Penantian Senja di Lubuk Laut
oleh Puji Lestari Aji

            Saat aku kerdipkan mataku dengan tenang. Aku melihat sesosok bayangan berdiri di atas panggung. Siapakah gerangan? Hatiku bertanya berdayu. Mengusap mata saja cukup bagiku untuk memperjelas pandanganku. Seperti halusinasi namun demikian adanya. Ternyata Bukan siapa-siapa. Dia Sam, sahabat lamaku. Tetapi kenapa dia pagi-pagi Buta sudah ada di rumahku? Aku tak menanyakan hal itu. Segera mengambil air wudhu dan solat bersama bapak dan Ibuku diapun ikut serta. Selesai salam aku bertanya.

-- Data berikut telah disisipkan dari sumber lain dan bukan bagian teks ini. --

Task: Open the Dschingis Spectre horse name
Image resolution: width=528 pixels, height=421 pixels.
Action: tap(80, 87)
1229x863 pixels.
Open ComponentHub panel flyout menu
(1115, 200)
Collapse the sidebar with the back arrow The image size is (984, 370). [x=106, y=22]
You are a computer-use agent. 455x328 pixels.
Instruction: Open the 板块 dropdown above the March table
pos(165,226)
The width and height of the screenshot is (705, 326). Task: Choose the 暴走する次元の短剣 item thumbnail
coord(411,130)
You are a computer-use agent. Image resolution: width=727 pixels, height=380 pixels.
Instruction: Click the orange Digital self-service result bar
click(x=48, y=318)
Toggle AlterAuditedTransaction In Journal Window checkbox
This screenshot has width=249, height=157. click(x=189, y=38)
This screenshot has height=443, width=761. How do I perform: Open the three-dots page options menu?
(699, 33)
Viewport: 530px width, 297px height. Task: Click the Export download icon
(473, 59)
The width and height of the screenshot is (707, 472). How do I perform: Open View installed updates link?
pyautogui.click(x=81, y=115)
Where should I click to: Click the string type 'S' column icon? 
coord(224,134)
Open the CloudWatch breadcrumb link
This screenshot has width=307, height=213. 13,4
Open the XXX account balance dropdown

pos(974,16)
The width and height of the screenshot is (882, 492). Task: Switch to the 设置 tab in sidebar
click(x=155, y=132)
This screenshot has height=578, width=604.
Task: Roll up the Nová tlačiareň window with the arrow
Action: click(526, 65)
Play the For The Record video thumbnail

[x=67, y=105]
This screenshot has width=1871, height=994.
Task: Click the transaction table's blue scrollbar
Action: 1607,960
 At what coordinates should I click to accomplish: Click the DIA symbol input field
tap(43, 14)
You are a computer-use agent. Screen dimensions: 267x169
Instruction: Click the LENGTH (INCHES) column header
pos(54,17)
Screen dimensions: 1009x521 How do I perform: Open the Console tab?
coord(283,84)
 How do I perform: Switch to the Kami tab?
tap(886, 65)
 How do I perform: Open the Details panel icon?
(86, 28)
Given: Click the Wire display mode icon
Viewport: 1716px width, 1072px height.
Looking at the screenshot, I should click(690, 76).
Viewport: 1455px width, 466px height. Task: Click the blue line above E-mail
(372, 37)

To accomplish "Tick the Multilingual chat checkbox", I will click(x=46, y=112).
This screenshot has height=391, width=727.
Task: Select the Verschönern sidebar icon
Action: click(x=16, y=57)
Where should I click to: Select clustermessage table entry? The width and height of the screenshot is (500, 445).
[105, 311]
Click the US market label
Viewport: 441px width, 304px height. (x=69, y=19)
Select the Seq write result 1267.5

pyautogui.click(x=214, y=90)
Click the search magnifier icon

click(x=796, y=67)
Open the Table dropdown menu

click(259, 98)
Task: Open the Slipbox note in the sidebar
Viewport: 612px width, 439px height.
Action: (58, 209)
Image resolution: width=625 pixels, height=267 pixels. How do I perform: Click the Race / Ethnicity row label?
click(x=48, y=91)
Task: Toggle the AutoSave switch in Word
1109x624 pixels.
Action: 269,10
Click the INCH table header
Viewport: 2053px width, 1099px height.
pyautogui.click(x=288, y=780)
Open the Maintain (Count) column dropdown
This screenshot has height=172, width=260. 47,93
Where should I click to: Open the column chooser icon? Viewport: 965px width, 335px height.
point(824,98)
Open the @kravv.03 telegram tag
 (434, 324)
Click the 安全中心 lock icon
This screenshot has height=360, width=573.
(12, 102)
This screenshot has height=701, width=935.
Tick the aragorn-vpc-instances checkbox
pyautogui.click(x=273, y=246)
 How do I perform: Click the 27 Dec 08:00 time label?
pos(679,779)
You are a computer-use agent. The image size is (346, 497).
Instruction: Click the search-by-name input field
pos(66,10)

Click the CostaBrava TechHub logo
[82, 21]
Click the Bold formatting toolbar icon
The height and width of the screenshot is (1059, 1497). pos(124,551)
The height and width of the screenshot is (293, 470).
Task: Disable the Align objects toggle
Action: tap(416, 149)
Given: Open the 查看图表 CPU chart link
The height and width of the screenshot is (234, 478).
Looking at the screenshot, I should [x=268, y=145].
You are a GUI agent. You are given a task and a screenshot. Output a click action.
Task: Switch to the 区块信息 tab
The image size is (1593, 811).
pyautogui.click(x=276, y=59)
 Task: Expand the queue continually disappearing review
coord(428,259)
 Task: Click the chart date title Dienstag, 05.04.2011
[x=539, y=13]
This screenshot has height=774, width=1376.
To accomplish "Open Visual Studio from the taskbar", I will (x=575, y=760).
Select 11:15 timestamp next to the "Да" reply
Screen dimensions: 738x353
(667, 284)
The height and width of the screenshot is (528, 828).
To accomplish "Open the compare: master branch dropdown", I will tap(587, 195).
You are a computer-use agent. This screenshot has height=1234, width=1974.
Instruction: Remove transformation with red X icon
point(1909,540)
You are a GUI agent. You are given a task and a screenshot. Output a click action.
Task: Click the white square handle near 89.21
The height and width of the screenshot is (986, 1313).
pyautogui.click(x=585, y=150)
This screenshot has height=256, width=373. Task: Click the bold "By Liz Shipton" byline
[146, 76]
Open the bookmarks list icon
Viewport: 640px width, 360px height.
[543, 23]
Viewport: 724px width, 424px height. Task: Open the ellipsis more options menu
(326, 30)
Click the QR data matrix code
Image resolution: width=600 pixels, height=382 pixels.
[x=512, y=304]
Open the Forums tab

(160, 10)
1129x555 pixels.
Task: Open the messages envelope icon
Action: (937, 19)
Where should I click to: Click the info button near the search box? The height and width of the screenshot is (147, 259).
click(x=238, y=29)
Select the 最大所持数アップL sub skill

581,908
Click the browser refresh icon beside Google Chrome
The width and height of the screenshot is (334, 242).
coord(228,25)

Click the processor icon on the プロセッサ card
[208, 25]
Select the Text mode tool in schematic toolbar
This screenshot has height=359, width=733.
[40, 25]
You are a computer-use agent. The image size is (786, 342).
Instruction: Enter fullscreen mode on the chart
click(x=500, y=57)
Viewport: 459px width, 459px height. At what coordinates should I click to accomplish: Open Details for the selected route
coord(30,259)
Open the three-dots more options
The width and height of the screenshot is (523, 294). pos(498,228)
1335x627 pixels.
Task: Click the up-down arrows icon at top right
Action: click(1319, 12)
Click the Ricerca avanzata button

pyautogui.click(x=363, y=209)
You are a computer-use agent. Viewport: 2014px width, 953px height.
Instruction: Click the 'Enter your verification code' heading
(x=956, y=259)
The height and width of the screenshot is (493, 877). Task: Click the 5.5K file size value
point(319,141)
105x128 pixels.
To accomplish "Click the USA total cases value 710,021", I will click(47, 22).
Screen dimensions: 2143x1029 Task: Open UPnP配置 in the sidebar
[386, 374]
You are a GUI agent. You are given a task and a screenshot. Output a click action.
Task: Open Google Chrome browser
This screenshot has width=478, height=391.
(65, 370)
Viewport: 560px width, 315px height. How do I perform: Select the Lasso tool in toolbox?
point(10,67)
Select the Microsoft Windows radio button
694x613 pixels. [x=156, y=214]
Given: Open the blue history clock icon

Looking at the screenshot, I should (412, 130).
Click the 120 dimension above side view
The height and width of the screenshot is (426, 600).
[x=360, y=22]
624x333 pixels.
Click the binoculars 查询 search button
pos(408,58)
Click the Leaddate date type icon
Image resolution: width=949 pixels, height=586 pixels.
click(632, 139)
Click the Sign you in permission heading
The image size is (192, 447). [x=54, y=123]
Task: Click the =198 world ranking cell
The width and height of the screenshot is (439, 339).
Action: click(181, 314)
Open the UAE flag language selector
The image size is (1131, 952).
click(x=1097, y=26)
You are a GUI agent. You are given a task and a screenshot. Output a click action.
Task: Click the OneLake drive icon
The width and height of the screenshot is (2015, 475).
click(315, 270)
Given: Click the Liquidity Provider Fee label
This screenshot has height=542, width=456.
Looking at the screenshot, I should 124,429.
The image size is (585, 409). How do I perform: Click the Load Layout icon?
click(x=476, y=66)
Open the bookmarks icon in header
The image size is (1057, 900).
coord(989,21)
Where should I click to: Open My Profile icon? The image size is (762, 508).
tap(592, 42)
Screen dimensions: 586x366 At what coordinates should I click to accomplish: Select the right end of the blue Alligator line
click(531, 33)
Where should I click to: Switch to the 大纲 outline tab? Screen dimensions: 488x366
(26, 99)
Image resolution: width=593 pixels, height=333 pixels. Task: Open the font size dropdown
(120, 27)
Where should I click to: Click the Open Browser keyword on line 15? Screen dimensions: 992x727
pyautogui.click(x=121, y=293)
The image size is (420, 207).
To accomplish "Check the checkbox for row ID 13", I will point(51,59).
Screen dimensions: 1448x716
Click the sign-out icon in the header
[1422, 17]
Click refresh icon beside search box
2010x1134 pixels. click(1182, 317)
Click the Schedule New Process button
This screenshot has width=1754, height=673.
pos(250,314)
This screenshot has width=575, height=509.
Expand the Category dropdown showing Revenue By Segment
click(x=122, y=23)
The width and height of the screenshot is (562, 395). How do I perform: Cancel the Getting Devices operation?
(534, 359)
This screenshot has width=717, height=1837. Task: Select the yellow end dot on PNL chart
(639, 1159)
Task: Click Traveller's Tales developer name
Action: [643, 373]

            “Hai Sam, angin apa yang membawamu kemari di hari yang masih gelap?”
            “Aku berjanji Bukan? untuk mengajakmu melihat sinar fajar.”

            “Oh, iya aku hampir lupa jika kita memiliki janji kemarin.”
            “Izinlah dahulu pada bapak dan Ibumu.”
            “Baiklah Sam, mereka telah mengizinkan. Kau tenang saja.”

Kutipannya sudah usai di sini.